Users agree that it does not cost much money at all to get into the game. A small bag could cost as little as $7. Once the heroin habit really begins, junkies may start to buy in "bundles," which could be as many as 11 or 12 bags, but usually an even 10. That could cost about $200 or less. The typical user buying in that quantity would get about two bundles, or 20 bags. One local teenager I talked to said she knows of a girl in her school, a honor student, who works two jobs just to support her heroin habit. This girl hangs out with kids from nearby towns, kids just like her. Good kids. Good students. Athletes. Heroin abusers.
This is what happens when you raise a generation of kids who have no coping skills. They'll quickly turn to something that will help them cope, even temporarily. Unfortunately, for a lot of first time heroin users that temporary fix turns into a habit. It's the historic stigma of heroin that keeps any mother from believing her prom queen daughter could do such a thing. Alcohol? Marijuana? No parent would be happy about their child using those drugs, but they are almost accepted, in comparison to heroin use. No one wants to imagine their kid sticking a needle in their arm. But with today's heroin, track marks may not even be the tell tale sign of abuse.
Many teens using heroin snort the drug rather than inject it. "Unfortunately, because it can be snorted, kids think the stigma of being a drug addict is removed," said John Gilbride, the DEA's special agent in charge of the New York office. "There's not the same stigma as when a hard-core drug user injects it."
I don't know that I totally agree with that, as their will always be a certain stigma attached to heroin. Maybe not with the teenagers using it, but certainly with their parents and teachers, who still think of heroin as a last resort drug for people who have hit rock bottom. "That's a dangerous way to look at it," says C.P. "Most heroin users I knew didn't hit rock bottom until after they started using." Maybe parents, instead of looking for tell-tale signs of abuse, should focus more on looking for the tell-tale signs of a kid at his stress breaking point.
There has been an increase in new, young users across the country who are being lured by inexpensive, high-purity heroin that can be sniffed or smoked instead of injected. Today, the average addict is a white, middle-class teenager.

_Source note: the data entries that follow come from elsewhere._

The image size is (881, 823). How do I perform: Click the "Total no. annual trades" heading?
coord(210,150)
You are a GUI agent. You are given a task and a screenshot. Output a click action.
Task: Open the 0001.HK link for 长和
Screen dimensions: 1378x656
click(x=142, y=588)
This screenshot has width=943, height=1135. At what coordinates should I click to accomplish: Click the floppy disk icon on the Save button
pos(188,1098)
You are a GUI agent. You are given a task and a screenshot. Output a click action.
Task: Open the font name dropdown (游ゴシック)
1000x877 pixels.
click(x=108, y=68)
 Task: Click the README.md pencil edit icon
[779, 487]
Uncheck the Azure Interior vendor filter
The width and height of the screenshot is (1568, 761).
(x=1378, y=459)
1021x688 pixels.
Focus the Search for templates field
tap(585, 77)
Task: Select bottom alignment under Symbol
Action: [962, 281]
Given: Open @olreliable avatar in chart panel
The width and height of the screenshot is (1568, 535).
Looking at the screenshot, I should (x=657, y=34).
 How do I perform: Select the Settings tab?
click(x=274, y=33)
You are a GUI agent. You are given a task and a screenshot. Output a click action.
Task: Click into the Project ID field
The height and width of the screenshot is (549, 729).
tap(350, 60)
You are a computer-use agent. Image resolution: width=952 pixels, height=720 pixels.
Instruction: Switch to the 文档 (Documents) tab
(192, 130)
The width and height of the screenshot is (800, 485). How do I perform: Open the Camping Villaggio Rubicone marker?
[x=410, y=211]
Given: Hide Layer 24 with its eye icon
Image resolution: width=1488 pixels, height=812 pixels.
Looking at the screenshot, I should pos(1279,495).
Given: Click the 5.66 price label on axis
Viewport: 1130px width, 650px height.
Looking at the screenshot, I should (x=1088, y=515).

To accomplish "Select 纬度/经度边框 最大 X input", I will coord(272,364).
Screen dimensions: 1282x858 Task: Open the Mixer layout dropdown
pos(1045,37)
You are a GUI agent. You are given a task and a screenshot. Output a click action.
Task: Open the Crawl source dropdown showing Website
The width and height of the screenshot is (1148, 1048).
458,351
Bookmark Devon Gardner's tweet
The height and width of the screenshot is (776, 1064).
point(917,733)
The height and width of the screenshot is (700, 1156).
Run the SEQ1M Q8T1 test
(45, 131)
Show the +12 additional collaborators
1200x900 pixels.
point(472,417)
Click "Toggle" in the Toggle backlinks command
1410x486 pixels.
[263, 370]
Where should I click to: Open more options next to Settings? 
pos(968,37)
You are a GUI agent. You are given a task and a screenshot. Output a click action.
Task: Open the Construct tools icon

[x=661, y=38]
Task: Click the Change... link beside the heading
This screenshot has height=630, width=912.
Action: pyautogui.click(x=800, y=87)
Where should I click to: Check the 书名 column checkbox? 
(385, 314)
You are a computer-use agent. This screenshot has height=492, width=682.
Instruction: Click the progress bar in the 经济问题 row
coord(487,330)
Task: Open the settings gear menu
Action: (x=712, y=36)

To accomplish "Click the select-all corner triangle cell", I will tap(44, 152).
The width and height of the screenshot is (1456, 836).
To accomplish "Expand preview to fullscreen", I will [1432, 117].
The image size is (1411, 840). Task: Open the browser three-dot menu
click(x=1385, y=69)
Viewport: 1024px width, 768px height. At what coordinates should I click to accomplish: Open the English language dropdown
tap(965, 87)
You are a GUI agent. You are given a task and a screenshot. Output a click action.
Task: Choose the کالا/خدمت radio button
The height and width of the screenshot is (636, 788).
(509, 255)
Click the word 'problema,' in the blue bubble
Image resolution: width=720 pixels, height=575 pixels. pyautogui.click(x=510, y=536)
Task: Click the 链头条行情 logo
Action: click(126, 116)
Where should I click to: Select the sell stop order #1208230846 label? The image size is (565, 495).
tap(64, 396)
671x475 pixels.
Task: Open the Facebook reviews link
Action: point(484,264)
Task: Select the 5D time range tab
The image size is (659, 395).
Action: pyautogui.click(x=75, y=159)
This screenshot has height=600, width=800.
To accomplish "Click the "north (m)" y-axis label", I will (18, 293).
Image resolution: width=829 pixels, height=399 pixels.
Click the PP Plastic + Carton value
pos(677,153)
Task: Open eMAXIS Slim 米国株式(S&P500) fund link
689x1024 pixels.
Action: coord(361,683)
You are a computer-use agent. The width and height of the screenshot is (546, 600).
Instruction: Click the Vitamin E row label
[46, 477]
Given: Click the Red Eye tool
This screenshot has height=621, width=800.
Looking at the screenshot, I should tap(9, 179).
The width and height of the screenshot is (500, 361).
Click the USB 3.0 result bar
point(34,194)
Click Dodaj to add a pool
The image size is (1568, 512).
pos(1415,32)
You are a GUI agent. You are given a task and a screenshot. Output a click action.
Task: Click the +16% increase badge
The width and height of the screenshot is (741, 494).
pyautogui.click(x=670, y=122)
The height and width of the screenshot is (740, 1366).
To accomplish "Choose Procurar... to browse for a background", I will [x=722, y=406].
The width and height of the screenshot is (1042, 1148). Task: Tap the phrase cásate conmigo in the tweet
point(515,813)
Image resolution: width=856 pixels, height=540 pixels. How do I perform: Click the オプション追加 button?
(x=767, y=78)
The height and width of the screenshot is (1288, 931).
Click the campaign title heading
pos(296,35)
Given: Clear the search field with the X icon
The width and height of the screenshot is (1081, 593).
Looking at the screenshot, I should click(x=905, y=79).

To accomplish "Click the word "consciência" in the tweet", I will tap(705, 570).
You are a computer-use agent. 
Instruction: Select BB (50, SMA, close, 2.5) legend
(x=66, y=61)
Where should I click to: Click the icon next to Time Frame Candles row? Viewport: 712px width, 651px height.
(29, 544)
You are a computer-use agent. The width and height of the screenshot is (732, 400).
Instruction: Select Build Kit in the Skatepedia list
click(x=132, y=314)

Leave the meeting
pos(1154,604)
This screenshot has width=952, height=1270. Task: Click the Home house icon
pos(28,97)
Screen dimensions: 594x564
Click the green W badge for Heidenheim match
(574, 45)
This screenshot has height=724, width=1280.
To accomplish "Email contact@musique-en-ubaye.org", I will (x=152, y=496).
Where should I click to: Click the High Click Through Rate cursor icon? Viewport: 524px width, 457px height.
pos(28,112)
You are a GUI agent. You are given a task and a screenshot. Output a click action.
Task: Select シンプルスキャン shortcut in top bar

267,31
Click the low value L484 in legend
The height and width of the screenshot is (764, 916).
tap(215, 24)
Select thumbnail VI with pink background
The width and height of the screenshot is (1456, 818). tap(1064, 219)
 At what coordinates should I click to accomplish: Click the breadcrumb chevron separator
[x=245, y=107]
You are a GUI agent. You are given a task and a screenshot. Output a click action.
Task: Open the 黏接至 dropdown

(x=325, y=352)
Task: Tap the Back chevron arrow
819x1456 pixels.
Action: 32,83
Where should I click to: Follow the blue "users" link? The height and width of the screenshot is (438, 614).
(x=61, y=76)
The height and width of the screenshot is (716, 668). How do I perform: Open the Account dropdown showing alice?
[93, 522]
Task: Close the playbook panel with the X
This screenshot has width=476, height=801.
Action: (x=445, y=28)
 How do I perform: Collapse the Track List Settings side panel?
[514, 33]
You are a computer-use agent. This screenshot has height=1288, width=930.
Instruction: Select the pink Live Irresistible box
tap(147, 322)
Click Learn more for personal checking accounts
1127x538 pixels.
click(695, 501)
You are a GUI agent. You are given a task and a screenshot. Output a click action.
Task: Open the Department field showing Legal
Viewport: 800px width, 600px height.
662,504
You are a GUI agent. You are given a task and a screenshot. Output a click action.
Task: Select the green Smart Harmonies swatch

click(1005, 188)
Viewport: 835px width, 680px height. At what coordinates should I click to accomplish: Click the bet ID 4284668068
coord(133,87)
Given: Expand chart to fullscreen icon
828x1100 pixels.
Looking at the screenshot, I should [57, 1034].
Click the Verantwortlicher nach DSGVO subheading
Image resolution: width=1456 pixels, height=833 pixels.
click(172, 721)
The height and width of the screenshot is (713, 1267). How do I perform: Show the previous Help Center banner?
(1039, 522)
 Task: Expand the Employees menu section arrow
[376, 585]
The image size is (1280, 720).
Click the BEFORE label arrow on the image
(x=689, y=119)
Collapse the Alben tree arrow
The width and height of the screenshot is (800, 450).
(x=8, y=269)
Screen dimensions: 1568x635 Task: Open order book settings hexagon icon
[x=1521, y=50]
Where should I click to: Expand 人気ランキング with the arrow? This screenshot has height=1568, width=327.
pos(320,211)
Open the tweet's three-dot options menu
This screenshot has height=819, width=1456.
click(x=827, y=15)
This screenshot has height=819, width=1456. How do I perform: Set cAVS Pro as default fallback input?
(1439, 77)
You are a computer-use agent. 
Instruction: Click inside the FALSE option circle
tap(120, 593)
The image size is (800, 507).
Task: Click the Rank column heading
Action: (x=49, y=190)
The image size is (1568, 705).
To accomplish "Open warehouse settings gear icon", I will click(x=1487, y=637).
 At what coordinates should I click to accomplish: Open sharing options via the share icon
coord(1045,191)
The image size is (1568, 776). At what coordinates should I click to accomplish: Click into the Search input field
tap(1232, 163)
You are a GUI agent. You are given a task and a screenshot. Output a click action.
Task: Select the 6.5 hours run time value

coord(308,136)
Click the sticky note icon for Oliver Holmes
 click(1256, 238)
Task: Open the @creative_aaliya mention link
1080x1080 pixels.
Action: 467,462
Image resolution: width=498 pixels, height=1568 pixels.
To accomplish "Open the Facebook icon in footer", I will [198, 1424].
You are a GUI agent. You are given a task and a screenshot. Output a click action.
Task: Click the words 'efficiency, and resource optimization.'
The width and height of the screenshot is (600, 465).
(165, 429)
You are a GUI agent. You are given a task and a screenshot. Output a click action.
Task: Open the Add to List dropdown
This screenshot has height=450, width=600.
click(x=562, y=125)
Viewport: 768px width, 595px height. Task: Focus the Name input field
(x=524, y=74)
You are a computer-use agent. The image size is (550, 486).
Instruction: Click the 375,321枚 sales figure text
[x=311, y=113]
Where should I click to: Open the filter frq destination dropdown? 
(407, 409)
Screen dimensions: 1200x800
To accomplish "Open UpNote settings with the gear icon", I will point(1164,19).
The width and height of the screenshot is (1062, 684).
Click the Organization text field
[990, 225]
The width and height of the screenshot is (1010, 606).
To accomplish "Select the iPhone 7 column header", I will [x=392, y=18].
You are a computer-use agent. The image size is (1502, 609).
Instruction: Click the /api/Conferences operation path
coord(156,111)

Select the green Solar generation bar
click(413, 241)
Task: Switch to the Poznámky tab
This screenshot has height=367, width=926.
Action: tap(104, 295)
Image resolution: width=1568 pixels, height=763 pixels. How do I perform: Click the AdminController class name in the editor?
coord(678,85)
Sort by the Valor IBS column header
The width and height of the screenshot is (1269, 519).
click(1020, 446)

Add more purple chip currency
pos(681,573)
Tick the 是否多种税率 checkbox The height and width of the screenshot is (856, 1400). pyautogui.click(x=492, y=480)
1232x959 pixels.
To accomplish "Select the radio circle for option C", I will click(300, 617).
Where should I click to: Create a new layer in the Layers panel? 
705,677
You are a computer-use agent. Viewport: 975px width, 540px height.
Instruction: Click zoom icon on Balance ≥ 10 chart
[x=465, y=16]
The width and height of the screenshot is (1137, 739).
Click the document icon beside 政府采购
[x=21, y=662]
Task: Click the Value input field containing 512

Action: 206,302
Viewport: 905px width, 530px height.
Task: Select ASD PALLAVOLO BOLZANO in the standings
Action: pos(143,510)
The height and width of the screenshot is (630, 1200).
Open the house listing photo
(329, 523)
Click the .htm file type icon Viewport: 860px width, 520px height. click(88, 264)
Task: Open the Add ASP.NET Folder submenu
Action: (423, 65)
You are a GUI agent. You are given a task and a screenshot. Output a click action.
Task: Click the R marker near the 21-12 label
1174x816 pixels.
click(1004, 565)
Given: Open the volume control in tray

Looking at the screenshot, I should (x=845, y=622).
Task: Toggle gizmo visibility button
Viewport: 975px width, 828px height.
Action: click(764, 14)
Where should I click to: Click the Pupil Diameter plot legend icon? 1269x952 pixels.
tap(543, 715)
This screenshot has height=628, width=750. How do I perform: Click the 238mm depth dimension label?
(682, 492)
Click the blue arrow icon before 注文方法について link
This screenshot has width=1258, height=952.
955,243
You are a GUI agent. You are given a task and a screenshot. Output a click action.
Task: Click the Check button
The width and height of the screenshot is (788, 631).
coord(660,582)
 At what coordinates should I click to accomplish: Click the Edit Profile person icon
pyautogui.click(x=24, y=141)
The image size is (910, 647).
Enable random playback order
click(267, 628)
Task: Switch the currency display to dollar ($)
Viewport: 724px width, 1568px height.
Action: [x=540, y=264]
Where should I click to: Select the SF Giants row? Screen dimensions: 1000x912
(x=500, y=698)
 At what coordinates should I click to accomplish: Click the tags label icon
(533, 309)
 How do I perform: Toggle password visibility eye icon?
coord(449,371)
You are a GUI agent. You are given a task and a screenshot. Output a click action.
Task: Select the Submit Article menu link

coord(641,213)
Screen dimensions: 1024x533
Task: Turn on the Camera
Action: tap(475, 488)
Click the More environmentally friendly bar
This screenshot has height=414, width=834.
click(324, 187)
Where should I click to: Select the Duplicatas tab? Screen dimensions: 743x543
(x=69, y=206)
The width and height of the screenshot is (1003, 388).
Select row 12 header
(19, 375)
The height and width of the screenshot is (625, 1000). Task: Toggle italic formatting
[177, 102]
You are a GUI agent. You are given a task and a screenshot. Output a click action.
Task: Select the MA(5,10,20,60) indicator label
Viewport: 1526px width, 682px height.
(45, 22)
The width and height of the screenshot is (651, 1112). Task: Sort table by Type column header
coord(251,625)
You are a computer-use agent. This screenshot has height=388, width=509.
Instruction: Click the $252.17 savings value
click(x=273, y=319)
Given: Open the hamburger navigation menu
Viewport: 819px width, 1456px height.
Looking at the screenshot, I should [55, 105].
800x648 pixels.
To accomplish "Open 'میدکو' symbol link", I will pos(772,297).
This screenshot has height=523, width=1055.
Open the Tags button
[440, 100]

Whatever the reason for that, whether it is my theory or perhaps something as simple as availability, price, and a complete naivety on the part of the teenagers, there is a problem. It's not an epidemic, it's not a widespread phenomenon, but it is enough of a problem that parents should stop thinking "not my kid."
"I sat at her wake and what broke my heart was that so many confident parents walked up to me...And I've seen their kids with my daughter and if they were with my daughter, they shouldn't be so confident." -- Natalie Ciappa's mother.